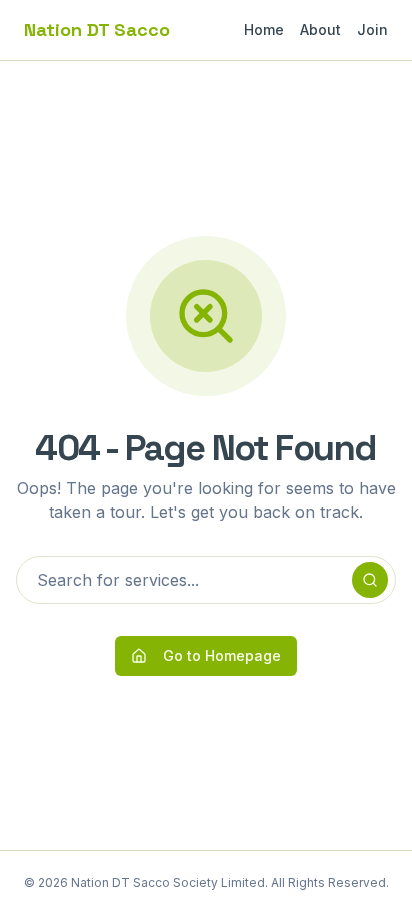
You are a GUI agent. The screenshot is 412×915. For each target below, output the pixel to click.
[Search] (370, 580)
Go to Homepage (222, 655)
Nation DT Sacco (97, 29)
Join (372, 29)
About (320, 29)
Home (264, 29)
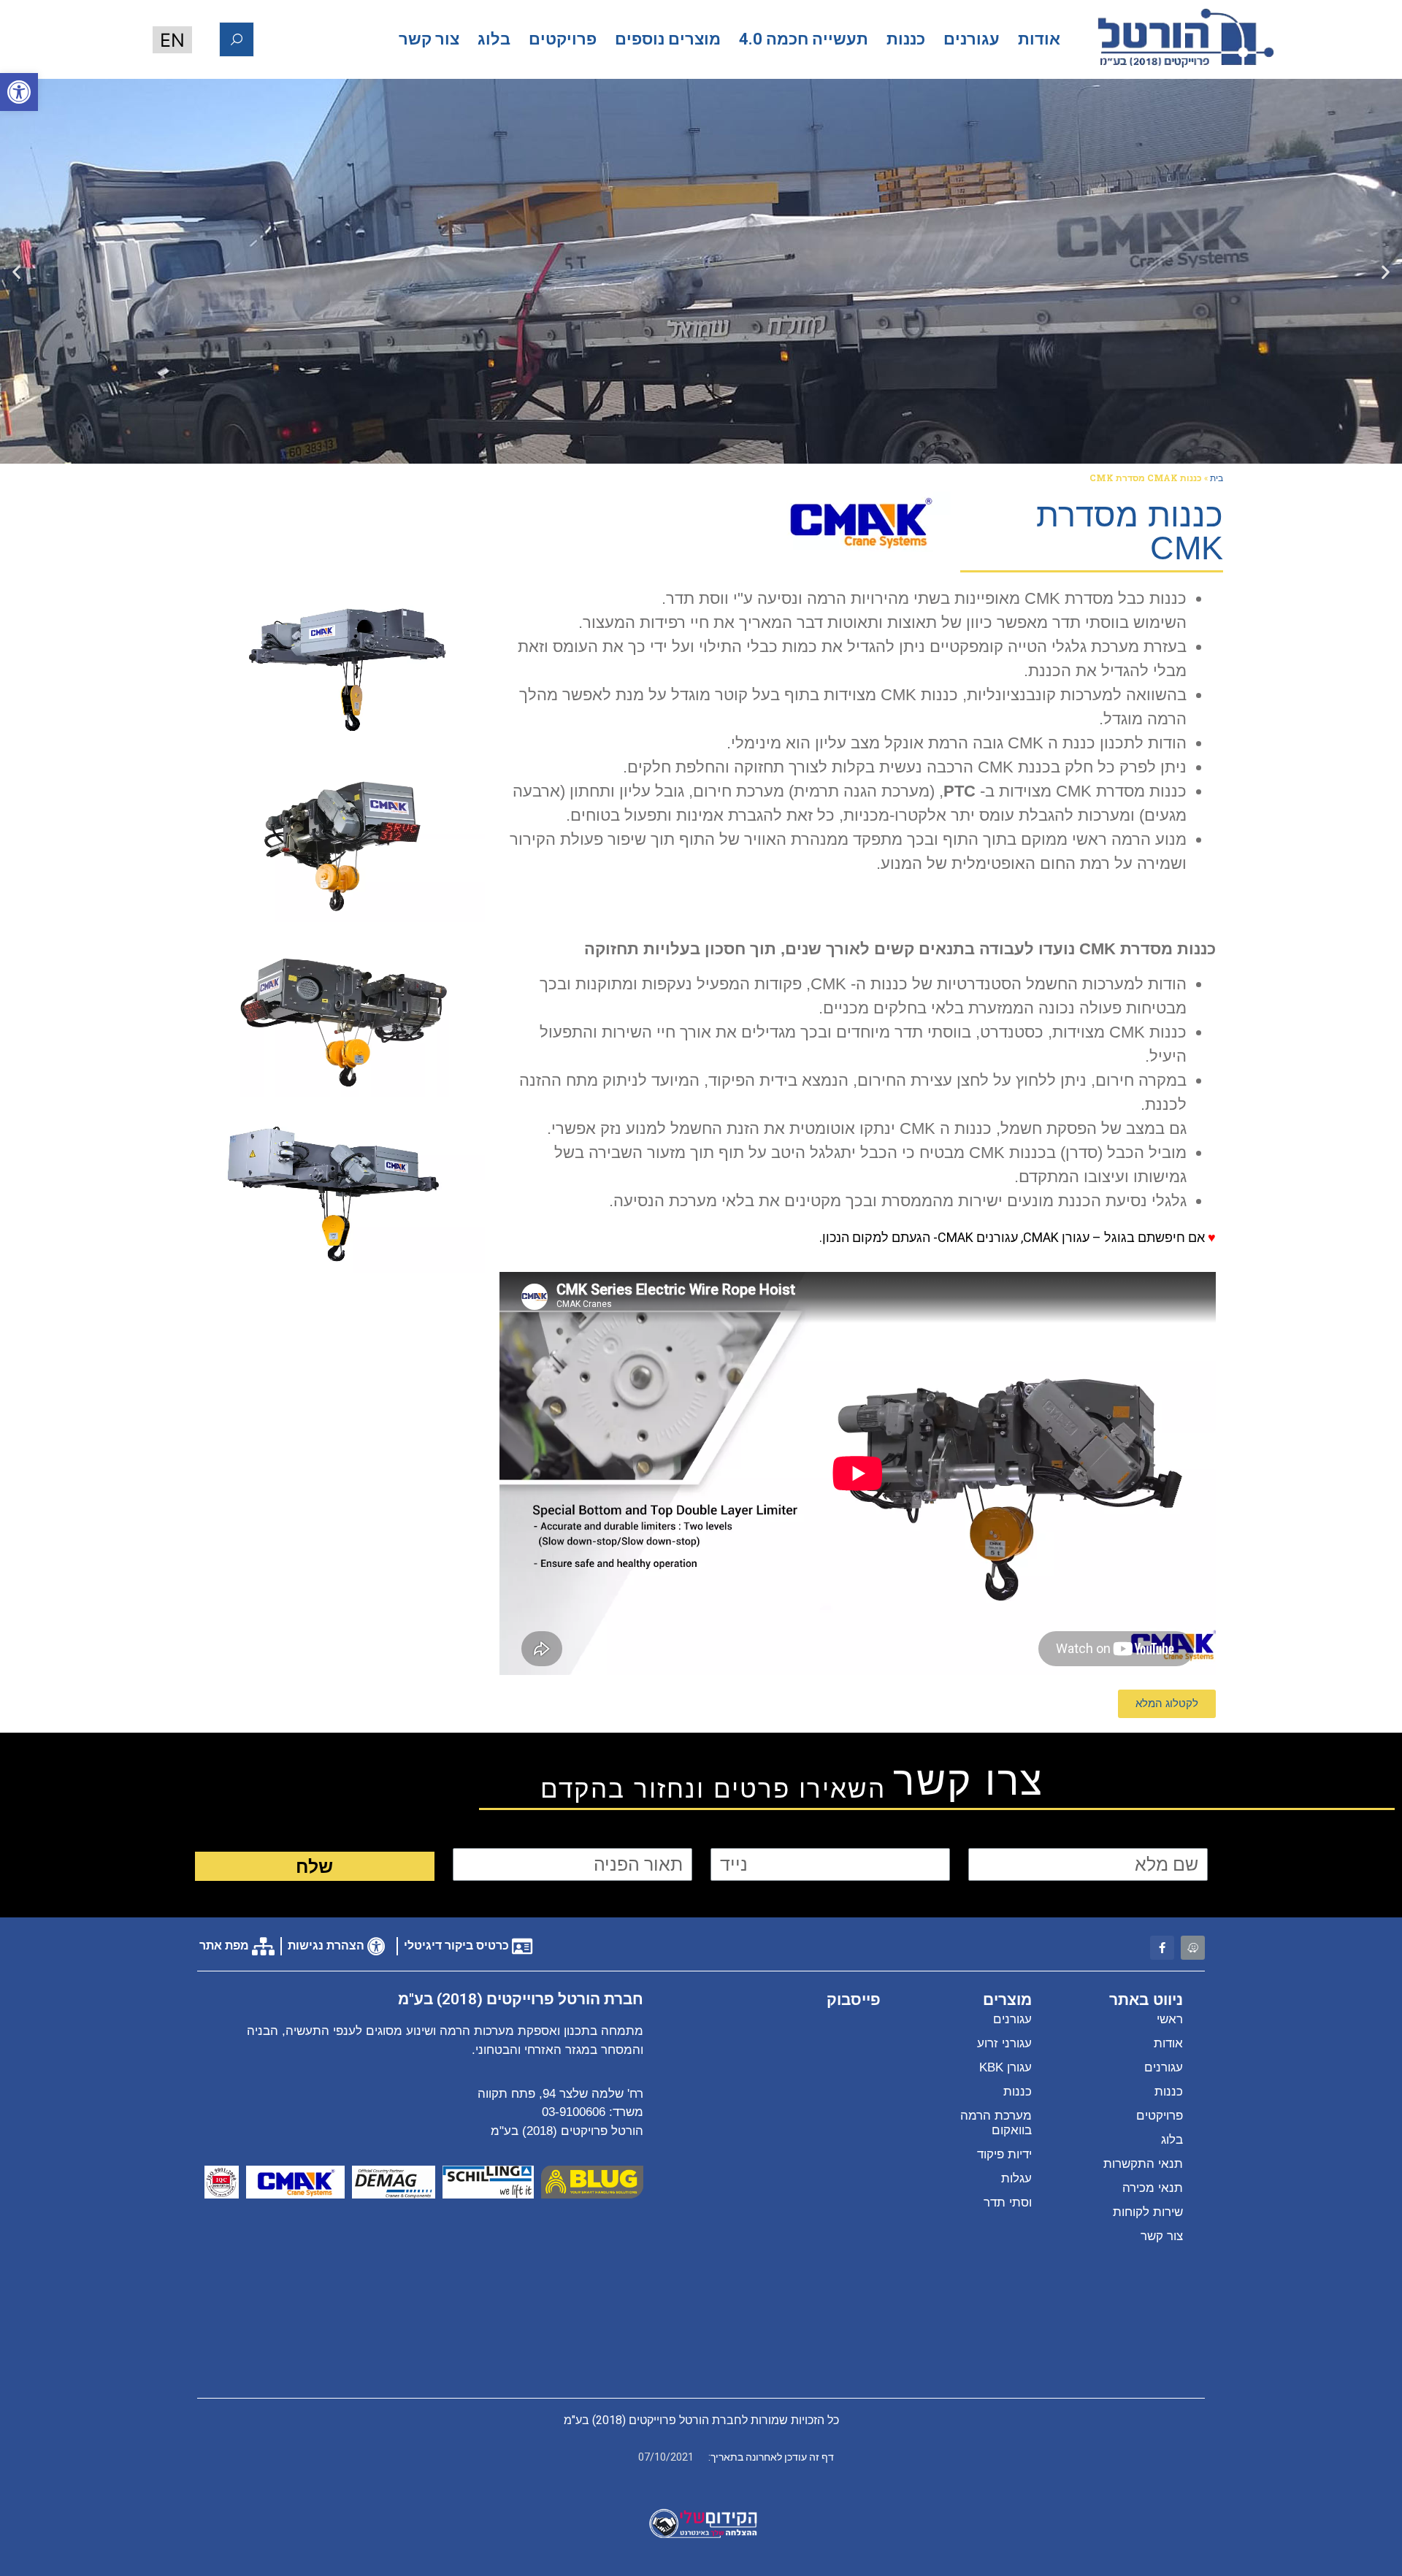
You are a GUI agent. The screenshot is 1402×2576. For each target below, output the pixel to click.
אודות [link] (1039, 39)
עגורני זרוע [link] (1004, 2043)
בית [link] (1216, 477)
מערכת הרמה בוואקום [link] (996, 2123)
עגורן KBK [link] (1005, 2067)
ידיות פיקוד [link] (1004, 2154)
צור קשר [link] (429, 39)
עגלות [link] (1016, 2178)
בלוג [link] (494, 39)
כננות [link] (905, 39)
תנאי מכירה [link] (1152, 2188)
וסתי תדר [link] (1008, 2202)
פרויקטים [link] (563, 39)
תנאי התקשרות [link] (1143, 2164)
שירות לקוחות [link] (1148, 2212)
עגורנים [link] (971, 39)
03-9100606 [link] (573, 2112)
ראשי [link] (1170, 2019)
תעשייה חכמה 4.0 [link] (803, 39)
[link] (19, 92)
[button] (1385, 271)
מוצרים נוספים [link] (668, 39)
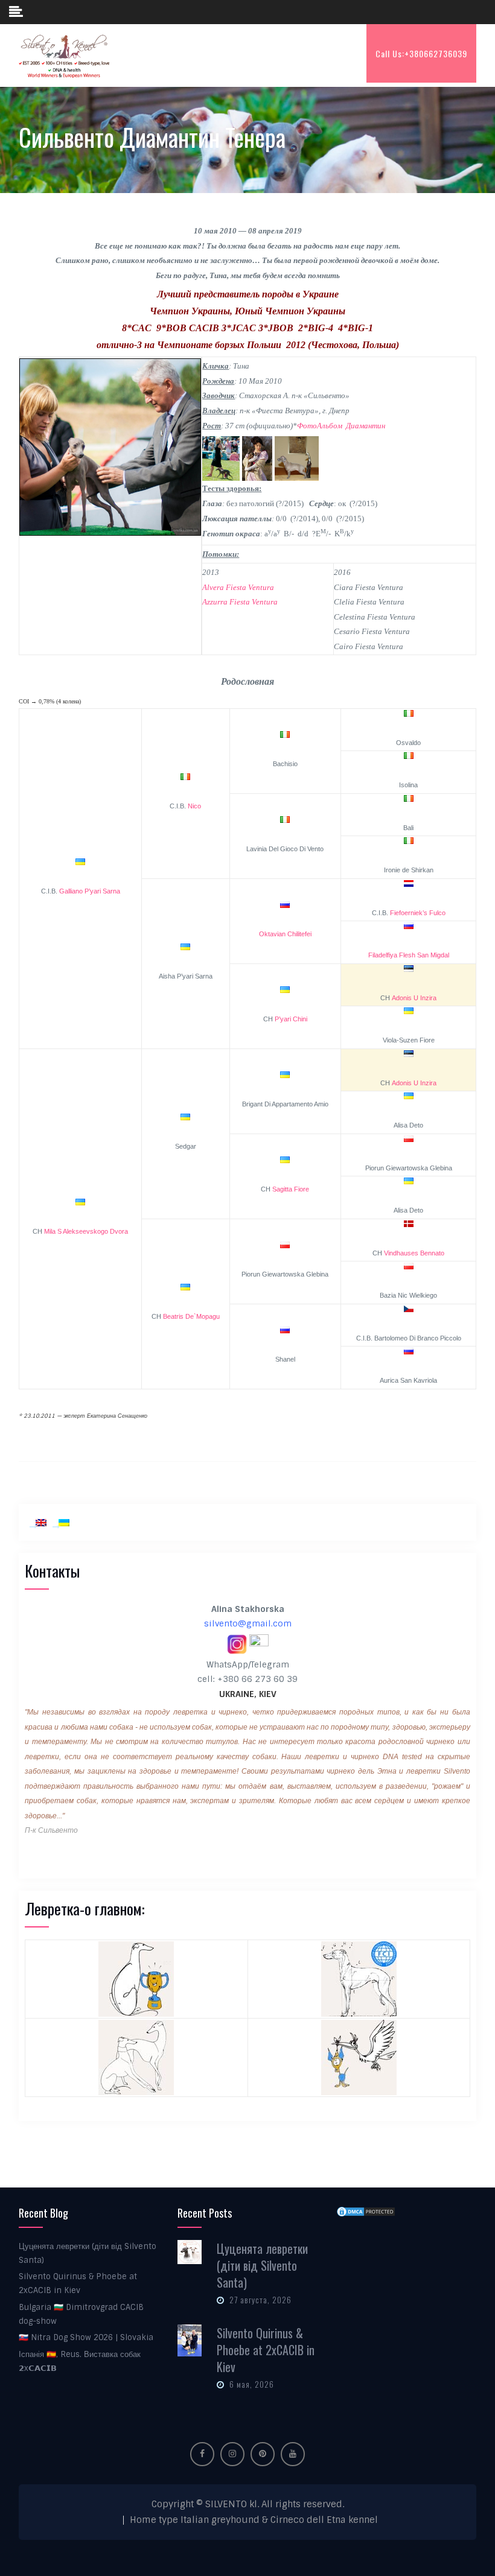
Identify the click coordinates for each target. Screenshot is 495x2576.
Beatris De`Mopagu (191, 1316)
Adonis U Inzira (414, 997)
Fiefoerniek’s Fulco (418, 912)
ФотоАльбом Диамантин (341, 425)
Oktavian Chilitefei (285, 933)
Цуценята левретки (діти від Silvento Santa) (262, 2265)
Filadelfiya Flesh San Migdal (408, 955)
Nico (194, 806)
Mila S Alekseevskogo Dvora (86, 1231)
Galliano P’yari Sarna (89, 891)
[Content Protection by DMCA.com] (366, 2211)
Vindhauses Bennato (414, 1253)
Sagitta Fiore (290, 1189)
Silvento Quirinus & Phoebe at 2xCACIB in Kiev (266, 2350)
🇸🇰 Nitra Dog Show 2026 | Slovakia (86, 2337)
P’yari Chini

■ WHAT IS REQUIRED
Extract the lines exactly, please: the first line of the listing, the line with "אודות [link] (1039, 39)", and every line between them, but no pictures.

■ ANSWER FOR THE TASK
You are a GUI agent. The screenshot is 412×915. For each target below, output the pixel to click.
[Search] (370, 580)
Go to Homepage (222, 655)
Nation DT Sacco (97, 29)
Join (372, 29)
About (320, 29)
Home (264, 29)
You are a GUI agent. The screenshot is 1402×2576. For each target below, output the pixel to click.
אודות [link] (1039, 39)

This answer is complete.